Pameran Foto "Staats'belang" oleh Kelompok Kandang Jaran.
AssalamualaikumTanggal : 28 May - 31 May 2011
di Bentara Budaya Yogyakarta
Pameran foto dan catatan dari Stabelan, dusun kecil di kaki Gunung Merapi, Jawa Tengah.
Pameran ini berawal dari keinginan untuk membuat dokumentasi keluarga warga Stabelan berpose di depan rumah masing-masing. Ide ini kemudian direspons oleh GER+2 (Gelanggang Emergency Response +2) UGM untuk diwujudkan.
Stabelan adalah dusun terdekat dari puncak Gunung Merapi di sisi barat, kira-kira jaraknya hanya 4 kilometer. Berhadapan langsung dengan risiko erupsi, sewaktu-waktu dusun itu bisa saja lenyap.
Pada awal Januari 2011, dua belas orang berangkat ke Stabelan. Selama beberapa hari, mereka membuat dokumentasi visual dan mencatat data kependudukan. Mereka adalah (1) Herri Ardi, (2) Samsi, (3) Ali Ba'asyin, (4) Budi Asmarawati, (5) Galatia Puspa Sani, (6) Priyo N. Hasnanto, (7) Irfanuddien Ghozali, (8) Muhammad Abe, (9) Ikun Sri Kuncoro, dan (10) Budi N.D. Dharmawan (dua rekan lain mengurusi logistik). Para jurufoto di lapangan menangkap banyak momen yang tidak direncanakan. Para pencatat pun memperoleh sejumlah kisah lain dari percakapan dengan warga. “Entah siapa yang memulai peradaban di tempat ini. Ada yang mengatakan, dahulu tempat ini merupakan kandang kuda pada zaman pendudukan Belanda. Namun aku meragukannya setelah penduduk Stabelan bercerita tentang kata Stabelan yang berasal dari stab. Mereka mengartikan stab sebagai sekelompok pasukan yang ditugaskan di daerah tersebut. Hingga kini, pasukan tersebut juga masih menjadi misteri. Dari mana pasukan itu datang, siapa pemimpin pasukan itu, dan untuk apa pasukan itu ditempatkan di sini. Tak ada yang tahu persis.” (Catatan Priyo Hasnanto)
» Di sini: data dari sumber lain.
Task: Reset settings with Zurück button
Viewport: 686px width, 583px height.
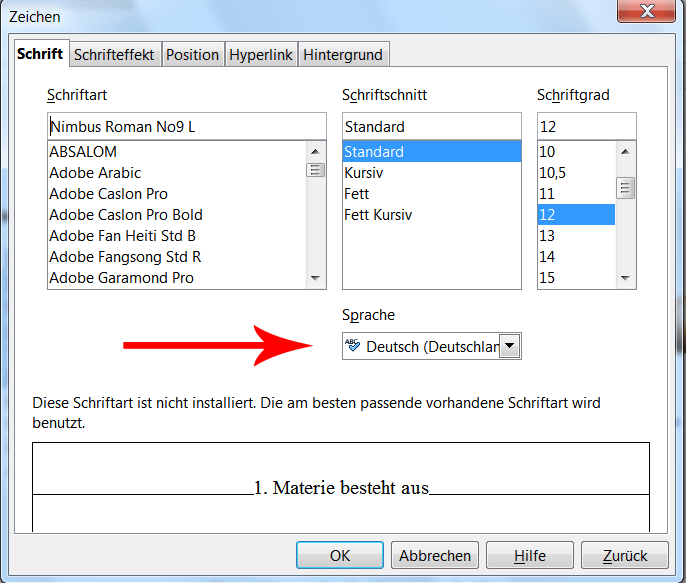Action: (x=625, y=556)
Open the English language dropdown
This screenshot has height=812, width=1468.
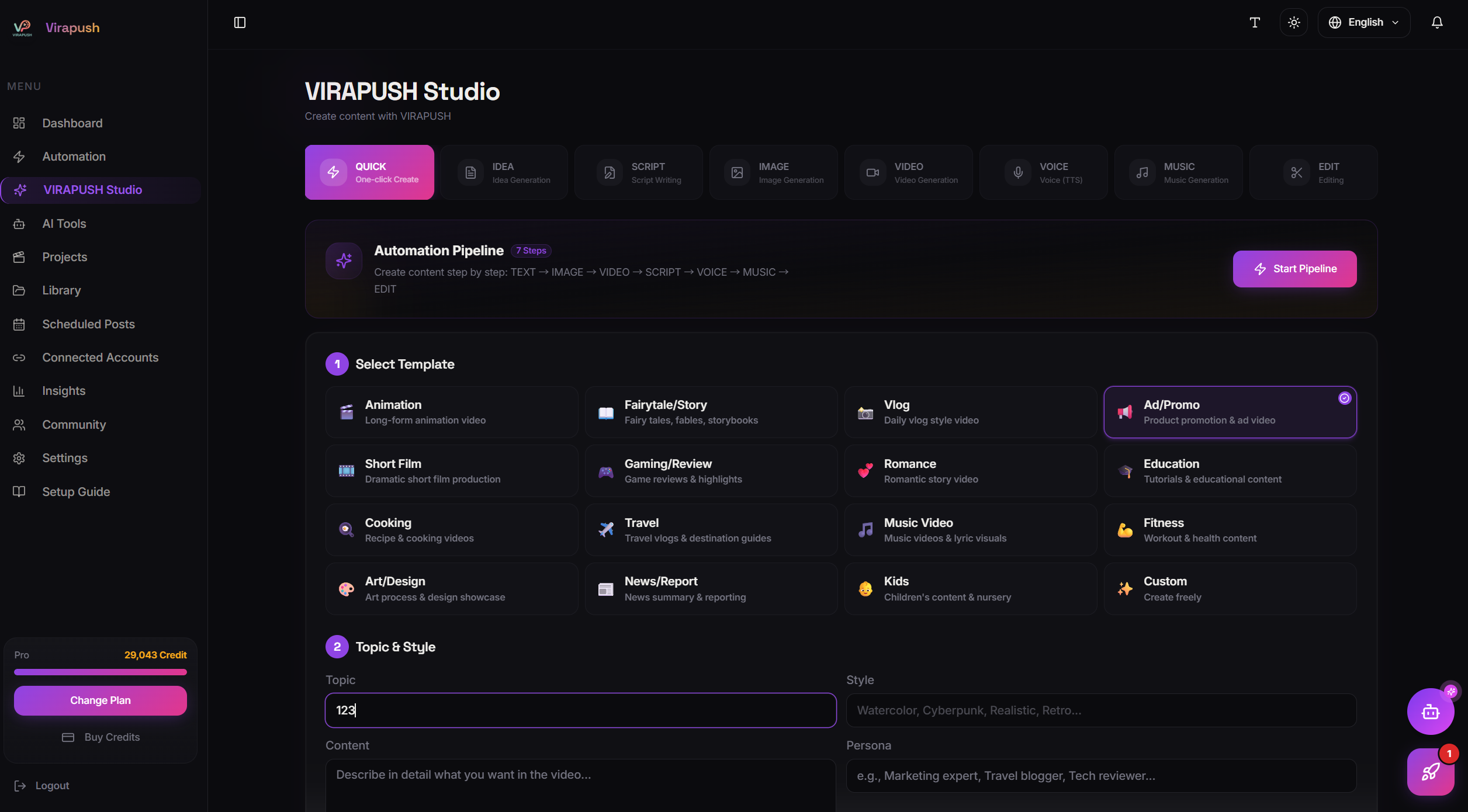pyautogui.click(x=1364, y=22)
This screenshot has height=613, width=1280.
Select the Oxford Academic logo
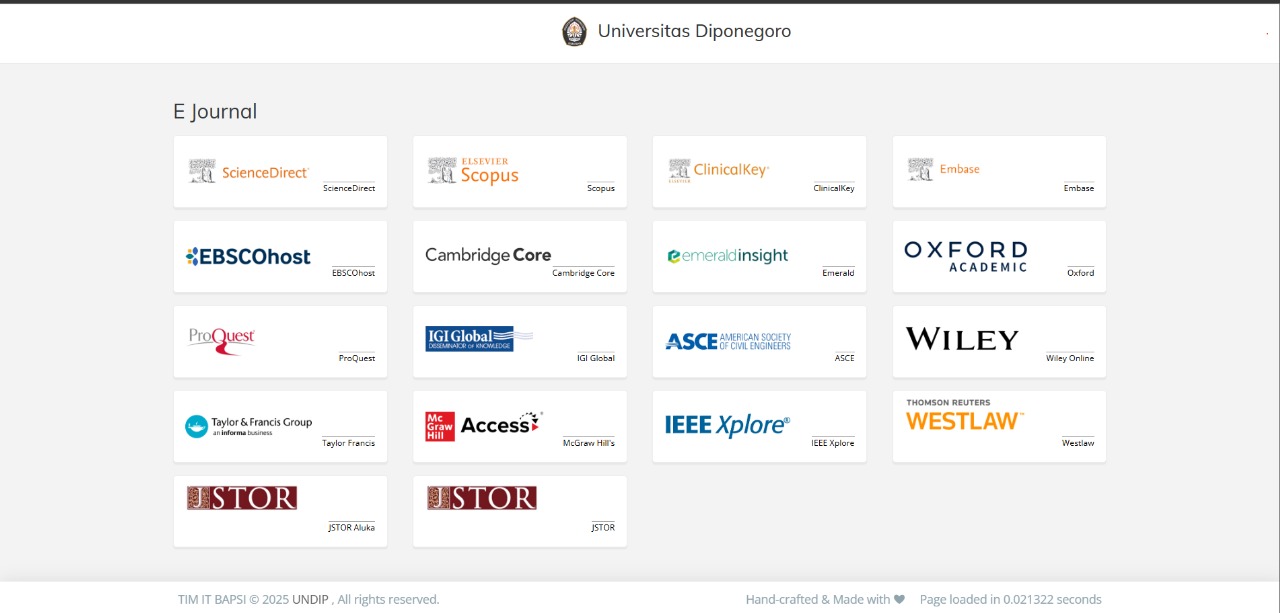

Kisah keberanian mereka untuk tetap tinggal ketika Merapi erupsi pun terkuak: adanya sosok Mbah Bagor, “ruh gaib” yang mengayomi dan melindungi warga di dalam hubungannya dengan lingkungan. Giyem, seorang warga, mengisahkan, “Saya sendiri, sebelum ada hujan abu, bermimpi bertemu dengan orang yang sudah tua dan berpesan bahwa Merapi mempunyai hajat, tidak boleh pergi dari dusun, jika ingin pergi, mengungsi, silahkan, tapi dusun tidak boleh kosong, artinya harus ada yang menunggu dusun. Kemudian, saya disuruh membuat rosulan berupa jenang lima macam, teh, kopi, tembakau, nasi gunung (nasi jagung) dan perlengkapan lainnya supaya semua selamat.”
Sega gunung atau nasi jagung juga membebaskan kebutuhan dasar mereka dari ketergantungan pada dunia luar, karena padi tak hidup di sana.
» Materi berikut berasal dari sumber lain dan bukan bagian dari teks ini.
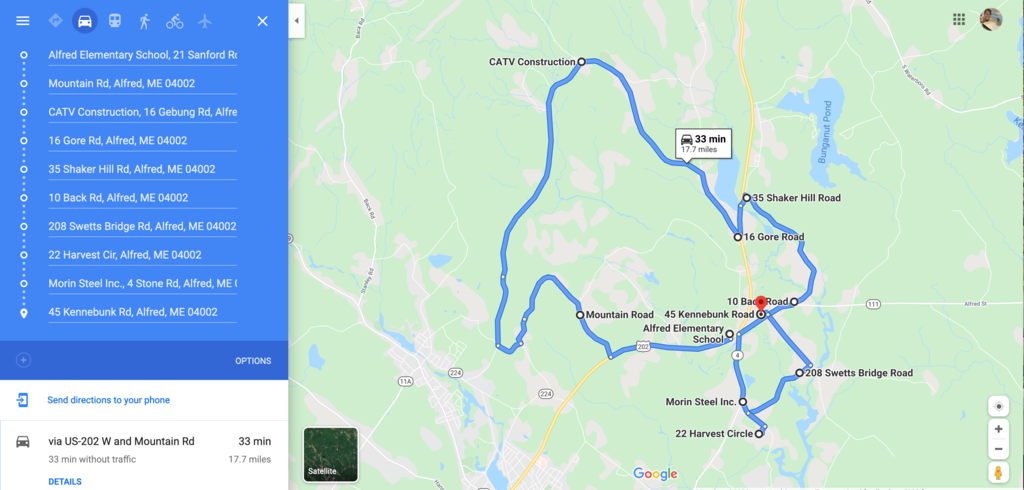Choose walking travel mode
This screenshot has height=490, width=1024.
click(x=144, y=21)
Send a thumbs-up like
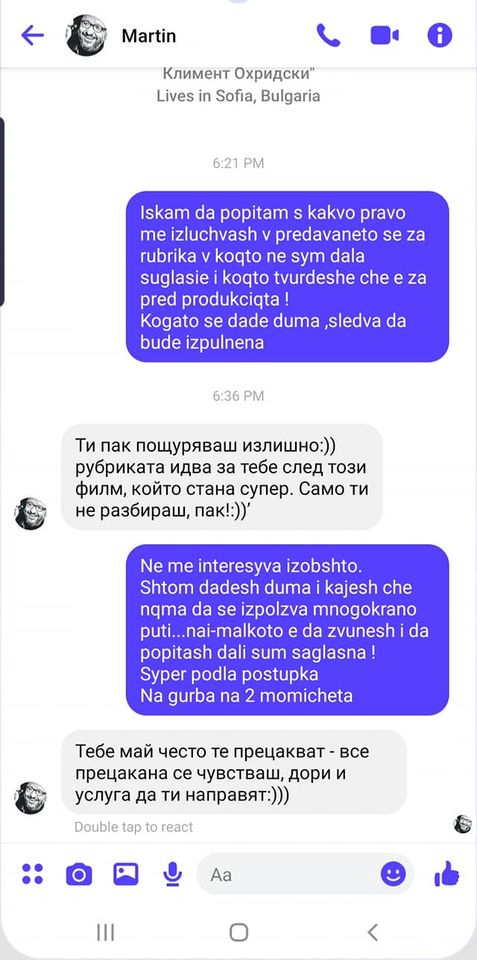Viewport: 477px width, 960px height. pos(447,873)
“Tidak ada pengangguran di Stabelan. Selepas subuh, laki-laki, perempuan, remaja, bahkan lansia, pernah saya temui sedang berladang, mengusung air, mengurus ternak, menumbuk jagung, serta memecah batu untuk membangun rumahnya sendiri.
Barangkali memang benar, warga Stabelan adalah anak turun pasukan Mbah Bagor. Watak mereka menjalani hidup seperti watak khas kaum prajurit. Ringkes, luwes, pekerja keras, serta memiliki kesetiaan.” (Catatan Irfanuddien Ghozali).
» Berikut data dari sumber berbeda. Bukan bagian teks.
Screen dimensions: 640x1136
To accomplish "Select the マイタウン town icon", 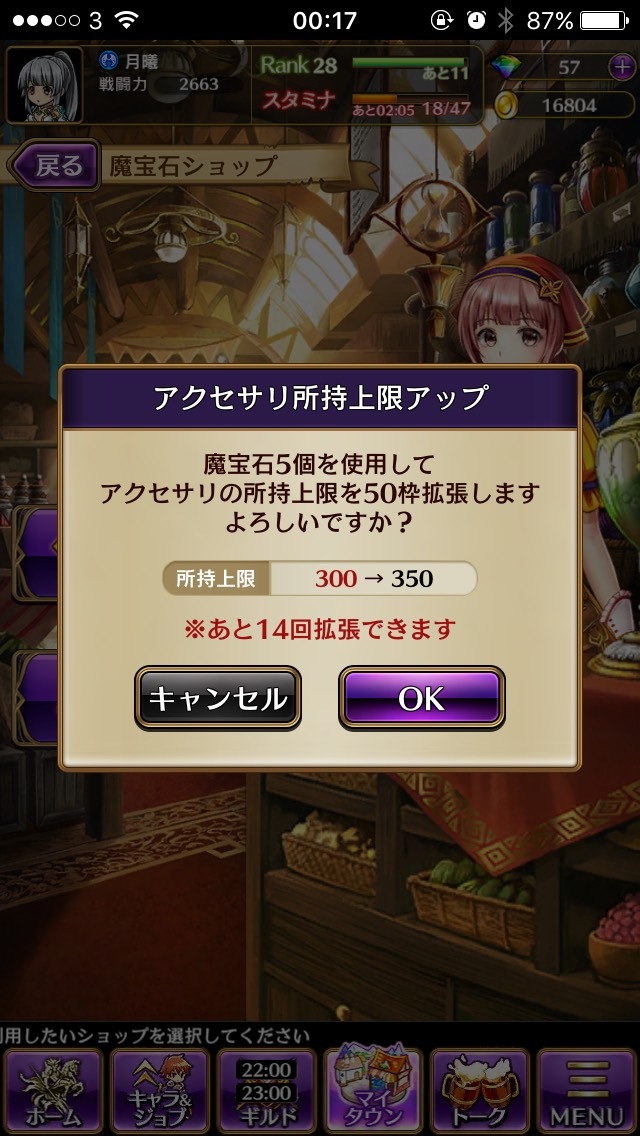I will [x=373, y=1091].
Pameran 60 foto dan lima catatan lapangan ini digagas (di dalam satu kumpulan esai) sebagai wujud penghormatan dan kekaguman pada pilihan warga Stabelan untuk tetap tinggal di sana. Kami ingin menularkan harapan ini kepada orang lain, barangkali ada yang dirindukan dari kesederhanaan dan keberanian hidup ini.
Info lebih lanjut klik disini
Wassalam.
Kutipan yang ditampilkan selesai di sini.